Records from a collection

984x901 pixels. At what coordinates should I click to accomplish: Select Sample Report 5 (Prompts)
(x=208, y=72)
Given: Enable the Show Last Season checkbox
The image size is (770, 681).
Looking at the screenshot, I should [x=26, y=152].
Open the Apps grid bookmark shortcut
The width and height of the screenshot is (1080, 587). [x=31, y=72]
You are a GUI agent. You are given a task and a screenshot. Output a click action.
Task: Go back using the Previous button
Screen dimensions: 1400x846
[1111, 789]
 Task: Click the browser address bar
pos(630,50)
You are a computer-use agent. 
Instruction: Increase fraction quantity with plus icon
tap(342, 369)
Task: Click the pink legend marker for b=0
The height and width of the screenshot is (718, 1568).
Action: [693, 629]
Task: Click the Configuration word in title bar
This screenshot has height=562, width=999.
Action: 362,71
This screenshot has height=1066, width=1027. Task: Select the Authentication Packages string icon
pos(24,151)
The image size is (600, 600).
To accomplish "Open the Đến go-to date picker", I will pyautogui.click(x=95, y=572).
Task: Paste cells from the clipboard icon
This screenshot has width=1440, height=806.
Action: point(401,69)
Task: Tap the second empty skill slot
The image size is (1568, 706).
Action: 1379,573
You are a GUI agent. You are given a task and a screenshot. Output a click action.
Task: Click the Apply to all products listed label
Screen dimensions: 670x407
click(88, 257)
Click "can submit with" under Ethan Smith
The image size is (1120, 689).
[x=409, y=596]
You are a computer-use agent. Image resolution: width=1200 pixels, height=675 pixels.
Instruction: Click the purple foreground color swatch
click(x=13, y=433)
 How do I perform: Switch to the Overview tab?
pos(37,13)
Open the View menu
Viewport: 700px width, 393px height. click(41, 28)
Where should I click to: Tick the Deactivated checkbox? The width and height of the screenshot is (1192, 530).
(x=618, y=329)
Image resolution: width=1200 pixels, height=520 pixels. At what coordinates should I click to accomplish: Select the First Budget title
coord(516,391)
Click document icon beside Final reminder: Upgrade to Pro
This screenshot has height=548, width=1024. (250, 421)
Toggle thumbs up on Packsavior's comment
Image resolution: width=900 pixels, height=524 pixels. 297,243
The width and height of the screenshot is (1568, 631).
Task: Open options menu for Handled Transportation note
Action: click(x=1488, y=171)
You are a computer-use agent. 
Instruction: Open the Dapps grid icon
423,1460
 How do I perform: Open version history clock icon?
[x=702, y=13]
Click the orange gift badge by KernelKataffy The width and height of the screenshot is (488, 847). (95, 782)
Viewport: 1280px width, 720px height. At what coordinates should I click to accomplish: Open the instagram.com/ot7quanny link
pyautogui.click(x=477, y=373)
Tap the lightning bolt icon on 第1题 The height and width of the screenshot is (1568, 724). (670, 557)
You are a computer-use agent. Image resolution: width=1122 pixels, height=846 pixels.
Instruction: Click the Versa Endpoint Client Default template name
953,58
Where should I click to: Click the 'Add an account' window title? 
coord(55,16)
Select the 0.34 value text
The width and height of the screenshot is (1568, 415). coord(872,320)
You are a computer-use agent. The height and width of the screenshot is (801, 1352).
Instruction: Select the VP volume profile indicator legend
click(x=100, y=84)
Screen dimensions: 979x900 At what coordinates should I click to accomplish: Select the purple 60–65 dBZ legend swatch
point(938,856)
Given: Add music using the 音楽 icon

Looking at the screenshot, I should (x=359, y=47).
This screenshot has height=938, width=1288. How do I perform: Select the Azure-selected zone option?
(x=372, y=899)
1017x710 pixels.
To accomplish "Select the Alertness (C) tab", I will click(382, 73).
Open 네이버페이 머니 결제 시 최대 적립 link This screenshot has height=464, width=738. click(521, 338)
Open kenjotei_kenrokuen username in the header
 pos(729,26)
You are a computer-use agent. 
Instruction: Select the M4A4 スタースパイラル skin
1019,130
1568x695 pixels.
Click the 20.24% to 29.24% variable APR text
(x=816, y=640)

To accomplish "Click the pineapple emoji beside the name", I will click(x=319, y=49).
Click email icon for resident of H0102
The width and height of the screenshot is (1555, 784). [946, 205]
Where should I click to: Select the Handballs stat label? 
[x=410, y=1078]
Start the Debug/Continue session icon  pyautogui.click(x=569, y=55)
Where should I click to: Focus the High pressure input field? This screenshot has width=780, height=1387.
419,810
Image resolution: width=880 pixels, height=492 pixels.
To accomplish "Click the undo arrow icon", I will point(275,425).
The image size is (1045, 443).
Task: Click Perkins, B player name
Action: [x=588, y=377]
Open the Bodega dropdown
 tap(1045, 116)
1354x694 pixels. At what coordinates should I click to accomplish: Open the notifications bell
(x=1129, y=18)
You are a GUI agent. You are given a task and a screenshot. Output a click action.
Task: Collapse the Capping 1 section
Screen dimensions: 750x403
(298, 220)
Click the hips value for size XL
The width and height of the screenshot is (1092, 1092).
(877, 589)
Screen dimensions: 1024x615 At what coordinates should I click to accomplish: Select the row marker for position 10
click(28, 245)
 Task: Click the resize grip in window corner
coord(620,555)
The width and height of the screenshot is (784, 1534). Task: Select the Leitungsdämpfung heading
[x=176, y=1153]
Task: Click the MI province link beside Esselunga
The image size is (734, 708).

## WHAT THE EXERCISE ASKS
Above are the records. Print exactly, and only, the lines from the line with "Instruction: Open the Dapps grid icon" to the line with "Image resolution: width=880", both inclusive.

## EXERCISE RESPONSE
Instruction: Open the Dapps grid icon
423,1460
 How do I perform: Open version history clock icon?
[x=702, y=13]
Click the orange gift badge by KernelKataffy The width and height of the screenshot is (488, 847). (95, 782)
Viewport: 1280px width, 720px height. At what coordinates should I click to accomplish: Open the instagram.com/ot7quanny link
pyautogui.click(x=477, y=373)
Tap the lightning bolt icon on 第1题 The height and width of the screenshot is (1568, 724). (670, 557)
You are a computer-use agent. Image resolution: width=1122 pixels, height=846 pixels.
Instruction: Click the Versa Endpoint Client Default template name
953,58
Where should I click to: Click the 'Add an account' window title? 
coord(55,16)
Select the 0.34 value text
The width and height of the screenshot is (1568, 415). coord(872,320)
You are a computer-use agent. The height and width of the screenshot is (801, 1352).
Instruction: Select the VP volume profile indicator legend
click(x=100, y=84)
Screen dimensions: 979x900 At what coordinates should I click to accomplish: Select the purple 60–65 dBZ legend swatch
point(938,856)
Given: Add music using the 音楽 icon

Looking at the screenshot, I should (x=359, y=47).
This screenshot has height=938, width=1288. How do I perform: Select the Azure-selected zone option?
(x=372, y=899)
1017x710 pixels.
To accomplish "Select the Alertness (C) tab", I will click(382, 73).
Open 네이버페이 머니 결제 시 최대 적립 link This screenshot has height=464, width=738. click(521, 338)
Open kenjotei_kenrokuen username in the header
 pos(729,26)
You are a computer-use agent. 
Instruction: Select the M4A4 スタースパイラル skin
1019,130
1568x695 pixels.
Click the 20.24% to 29.24% variable APR text
(x=816, y=640)

To accomplish "Click the pineapple emoji beside the name", I will click(x=319, y=49).
Click email icon for resident of H0102
The width and height of the screenshot is (1555, 784). [946, 205]
Where should I click to: Select the Handballs stat label? 
[x=410, y=1078]
Start the Debug/Continue session icon  pyautogui.click(x=569, y=55)
Where should I click to: Focus the High pressure input field? This screenshot has width=780, height=1387.
419,810
Image resolution: width=880 pixels, height=492 pixels.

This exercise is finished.